Root Cause Analysis (RCA) is a systematic process used to identify the underlying origin of a problem or event, rather than focusing solely on its immediate symptoms. The 5 Whys is a foundational technique within RCA where the question "Why?" is asked repeatedly (usually five times) to peel away layers of symptoms and reveal the systemic cause of a failure.
"By investigating root causes, you are not just treating the symptoms but treating the underlying disease." — Super Thinking (Weinberg & McCann)
Why is fixing symptoms different from fixing the root cause?
That's the whole reason root cause analysis exists. Fixing symptoms feels productive and fails repeatedly. Fixing the cause is slower to set up and stops the problem. Developed at Toyota, the 5 Whys is foundational to Lean problem-solving.

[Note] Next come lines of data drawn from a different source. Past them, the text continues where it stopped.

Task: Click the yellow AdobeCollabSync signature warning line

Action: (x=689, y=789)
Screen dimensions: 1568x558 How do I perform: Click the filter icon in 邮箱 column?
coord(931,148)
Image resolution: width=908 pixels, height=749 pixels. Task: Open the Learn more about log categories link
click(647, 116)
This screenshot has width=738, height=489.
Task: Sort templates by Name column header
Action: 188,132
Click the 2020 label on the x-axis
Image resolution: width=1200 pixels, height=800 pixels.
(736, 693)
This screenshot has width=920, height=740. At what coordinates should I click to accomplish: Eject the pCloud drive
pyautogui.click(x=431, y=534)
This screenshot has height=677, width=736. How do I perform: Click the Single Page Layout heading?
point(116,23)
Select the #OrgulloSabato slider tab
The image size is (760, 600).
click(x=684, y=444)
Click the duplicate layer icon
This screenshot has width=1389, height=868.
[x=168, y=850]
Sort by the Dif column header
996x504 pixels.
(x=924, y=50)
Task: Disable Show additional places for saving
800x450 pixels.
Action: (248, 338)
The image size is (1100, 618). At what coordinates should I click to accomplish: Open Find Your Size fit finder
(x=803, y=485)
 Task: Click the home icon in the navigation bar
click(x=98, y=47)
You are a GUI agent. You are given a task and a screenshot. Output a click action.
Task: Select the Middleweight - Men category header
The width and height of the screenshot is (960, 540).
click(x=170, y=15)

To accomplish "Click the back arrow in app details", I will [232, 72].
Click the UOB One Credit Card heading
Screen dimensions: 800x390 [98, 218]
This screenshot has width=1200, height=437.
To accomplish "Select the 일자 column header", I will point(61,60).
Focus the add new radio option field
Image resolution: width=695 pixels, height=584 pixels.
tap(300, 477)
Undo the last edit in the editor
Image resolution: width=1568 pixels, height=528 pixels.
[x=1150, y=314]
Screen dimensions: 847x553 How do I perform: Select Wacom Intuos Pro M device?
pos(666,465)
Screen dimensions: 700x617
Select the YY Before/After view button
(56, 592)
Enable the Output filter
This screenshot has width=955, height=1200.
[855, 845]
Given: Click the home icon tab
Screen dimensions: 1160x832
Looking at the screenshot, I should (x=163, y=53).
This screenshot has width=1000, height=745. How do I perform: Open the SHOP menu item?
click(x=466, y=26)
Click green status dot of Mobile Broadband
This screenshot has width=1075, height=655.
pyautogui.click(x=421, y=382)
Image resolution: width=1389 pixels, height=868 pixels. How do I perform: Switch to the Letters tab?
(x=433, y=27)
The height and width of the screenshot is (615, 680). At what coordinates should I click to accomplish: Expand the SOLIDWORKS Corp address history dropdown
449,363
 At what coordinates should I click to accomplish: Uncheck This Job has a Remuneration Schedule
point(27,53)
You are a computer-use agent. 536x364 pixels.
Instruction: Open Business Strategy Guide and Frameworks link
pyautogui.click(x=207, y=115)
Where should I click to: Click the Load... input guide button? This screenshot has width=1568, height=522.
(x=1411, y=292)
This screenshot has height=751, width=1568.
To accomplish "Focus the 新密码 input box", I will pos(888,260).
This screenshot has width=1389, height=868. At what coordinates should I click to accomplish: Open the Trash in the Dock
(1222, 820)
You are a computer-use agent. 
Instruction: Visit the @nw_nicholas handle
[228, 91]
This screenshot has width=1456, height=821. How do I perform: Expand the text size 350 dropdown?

How do the 5 Whys work in practice?
Ask "why did this happen?" for each answer until you reach a system-level cause. Here is a practical example from software delivery:
| Level | Question | Answer |
|---|---|---|
| 1 | Why are users abandoning checkout? | Payment step is slow. |
| 2 | Why is it slow? | The validation service times out. |
| 3 | Why does it time out? | It calls three APIs sequentially. |
| 4 | Why sequentially? | Nobody designed for parallel calls. |
| 5 | Why? | Root Cause: No performance requirements defined for this flow. |
The root cause is missing non-functional requirements. Fixing "the slow API" treats the symptom. Introducing a process for defining NFRs prevents the class of problem from recurring.